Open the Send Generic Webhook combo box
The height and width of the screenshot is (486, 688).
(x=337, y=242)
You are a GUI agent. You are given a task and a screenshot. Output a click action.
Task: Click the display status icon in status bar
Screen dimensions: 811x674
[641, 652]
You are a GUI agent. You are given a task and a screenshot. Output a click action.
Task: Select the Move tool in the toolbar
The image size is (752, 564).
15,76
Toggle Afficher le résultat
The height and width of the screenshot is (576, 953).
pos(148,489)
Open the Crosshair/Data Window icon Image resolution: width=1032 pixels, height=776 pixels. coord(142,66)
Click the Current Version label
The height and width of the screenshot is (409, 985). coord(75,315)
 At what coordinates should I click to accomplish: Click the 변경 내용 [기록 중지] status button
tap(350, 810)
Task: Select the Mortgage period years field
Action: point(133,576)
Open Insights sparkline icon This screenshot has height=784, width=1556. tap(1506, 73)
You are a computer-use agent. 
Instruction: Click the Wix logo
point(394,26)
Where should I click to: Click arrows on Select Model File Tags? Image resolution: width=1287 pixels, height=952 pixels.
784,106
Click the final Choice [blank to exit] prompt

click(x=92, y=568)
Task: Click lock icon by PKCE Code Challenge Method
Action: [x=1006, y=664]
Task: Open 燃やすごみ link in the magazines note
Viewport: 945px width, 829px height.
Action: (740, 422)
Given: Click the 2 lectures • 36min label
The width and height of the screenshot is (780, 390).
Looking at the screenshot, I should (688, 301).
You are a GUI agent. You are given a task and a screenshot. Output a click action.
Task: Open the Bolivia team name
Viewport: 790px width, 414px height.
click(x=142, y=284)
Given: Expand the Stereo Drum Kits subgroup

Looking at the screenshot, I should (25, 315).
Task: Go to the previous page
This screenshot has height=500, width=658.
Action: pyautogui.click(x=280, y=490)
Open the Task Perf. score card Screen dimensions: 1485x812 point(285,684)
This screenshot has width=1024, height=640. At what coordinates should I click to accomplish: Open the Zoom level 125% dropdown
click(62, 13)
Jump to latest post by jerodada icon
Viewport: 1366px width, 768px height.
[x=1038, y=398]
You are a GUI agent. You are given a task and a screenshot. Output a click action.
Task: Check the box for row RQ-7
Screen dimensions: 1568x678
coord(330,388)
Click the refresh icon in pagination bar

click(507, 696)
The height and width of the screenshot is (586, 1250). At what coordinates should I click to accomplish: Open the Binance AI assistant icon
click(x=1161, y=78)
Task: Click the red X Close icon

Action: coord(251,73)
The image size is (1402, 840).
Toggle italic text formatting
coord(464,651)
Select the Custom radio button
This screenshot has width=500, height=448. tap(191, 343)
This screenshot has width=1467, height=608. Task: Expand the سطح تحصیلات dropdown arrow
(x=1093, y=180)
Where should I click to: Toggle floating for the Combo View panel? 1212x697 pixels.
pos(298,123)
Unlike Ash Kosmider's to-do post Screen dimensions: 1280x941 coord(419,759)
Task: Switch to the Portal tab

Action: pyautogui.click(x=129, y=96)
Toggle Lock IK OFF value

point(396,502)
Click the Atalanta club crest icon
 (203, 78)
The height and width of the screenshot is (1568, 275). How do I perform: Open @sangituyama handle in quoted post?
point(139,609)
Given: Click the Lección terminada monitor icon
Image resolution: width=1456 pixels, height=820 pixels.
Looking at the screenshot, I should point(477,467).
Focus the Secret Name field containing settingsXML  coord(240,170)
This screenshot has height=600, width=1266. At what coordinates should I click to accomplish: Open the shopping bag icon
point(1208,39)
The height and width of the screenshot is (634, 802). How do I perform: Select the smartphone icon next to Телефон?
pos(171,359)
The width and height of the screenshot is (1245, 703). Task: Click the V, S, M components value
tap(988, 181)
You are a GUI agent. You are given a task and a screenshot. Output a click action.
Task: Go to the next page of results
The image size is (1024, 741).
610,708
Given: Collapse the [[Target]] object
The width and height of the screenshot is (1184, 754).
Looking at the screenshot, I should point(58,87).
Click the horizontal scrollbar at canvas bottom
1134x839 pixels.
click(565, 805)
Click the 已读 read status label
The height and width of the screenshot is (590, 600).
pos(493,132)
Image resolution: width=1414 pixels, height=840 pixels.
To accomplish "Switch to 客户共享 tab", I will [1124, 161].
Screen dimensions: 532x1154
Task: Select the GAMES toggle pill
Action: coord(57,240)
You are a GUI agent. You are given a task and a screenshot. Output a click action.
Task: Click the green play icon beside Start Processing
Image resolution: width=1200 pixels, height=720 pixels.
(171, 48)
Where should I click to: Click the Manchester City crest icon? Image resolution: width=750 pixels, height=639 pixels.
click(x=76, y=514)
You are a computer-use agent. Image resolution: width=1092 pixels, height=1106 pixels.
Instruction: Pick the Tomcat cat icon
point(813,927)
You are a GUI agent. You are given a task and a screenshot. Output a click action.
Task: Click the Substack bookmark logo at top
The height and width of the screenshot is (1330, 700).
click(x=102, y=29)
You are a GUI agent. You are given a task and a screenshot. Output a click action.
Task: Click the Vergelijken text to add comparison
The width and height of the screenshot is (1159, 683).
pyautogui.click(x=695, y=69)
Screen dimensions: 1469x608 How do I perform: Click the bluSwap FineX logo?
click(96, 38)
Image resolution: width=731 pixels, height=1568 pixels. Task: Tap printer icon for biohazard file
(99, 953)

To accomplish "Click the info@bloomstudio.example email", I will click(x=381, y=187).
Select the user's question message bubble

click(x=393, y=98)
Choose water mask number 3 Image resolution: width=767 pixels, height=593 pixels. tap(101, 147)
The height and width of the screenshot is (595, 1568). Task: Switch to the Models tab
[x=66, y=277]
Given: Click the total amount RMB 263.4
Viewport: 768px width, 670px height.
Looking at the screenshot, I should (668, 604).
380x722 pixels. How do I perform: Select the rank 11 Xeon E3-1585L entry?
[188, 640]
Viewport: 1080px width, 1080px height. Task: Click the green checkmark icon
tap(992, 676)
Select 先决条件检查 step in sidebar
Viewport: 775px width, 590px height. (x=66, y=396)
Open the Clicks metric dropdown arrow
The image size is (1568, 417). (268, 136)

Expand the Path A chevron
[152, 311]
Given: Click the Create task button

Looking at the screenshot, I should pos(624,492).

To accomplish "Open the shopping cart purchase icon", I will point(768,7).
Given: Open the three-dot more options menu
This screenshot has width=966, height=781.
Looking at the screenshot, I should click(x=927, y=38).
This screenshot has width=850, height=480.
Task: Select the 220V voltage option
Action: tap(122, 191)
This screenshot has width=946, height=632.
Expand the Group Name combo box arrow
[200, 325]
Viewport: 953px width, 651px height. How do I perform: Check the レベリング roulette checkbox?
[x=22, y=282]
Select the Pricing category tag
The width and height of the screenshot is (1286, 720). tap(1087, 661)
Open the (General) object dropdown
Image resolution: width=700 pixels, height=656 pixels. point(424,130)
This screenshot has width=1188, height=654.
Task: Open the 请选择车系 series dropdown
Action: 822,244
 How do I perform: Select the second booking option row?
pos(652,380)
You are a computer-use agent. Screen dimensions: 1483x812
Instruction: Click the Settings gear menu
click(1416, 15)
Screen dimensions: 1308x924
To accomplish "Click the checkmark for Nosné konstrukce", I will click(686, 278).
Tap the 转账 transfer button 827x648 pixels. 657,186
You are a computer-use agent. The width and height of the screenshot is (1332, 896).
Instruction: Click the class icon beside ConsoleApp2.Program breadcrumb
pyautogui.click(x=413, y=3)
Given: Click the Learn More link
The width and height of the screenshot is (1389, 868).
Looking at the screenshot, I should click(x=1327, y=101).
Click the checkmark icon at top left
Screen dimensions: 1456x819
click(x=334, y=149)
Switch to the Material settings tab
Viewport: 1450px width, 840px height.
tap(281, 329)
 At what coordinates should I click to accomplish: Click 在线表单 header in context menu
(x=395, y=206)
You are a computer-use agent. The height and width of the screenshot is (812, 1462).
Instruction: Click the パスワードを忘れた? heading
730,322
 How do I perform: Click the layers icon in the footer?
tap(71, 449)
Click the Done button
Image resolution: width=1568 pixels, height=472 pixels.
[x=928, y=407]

Directions for this task: Render the data as a numbered list, leaving out blank lines, from the line containing "380x722 pixels. How" up to and including the line containing "Viewport: 775px width, 590px".

Output of the exercise:
1. 380x722 pixels. How do I perform: Select the rank 11 Xeon E3-1585L entry?
2. [188, 640]
3. Viewport: 1080px width, 1080px height. Task: Click the green checkmark icon
4. tap(992, 676)
5. Select 先决条件检查 step in sidebar
6. Viewport: 775px width, 590px height. (x=66, y=396)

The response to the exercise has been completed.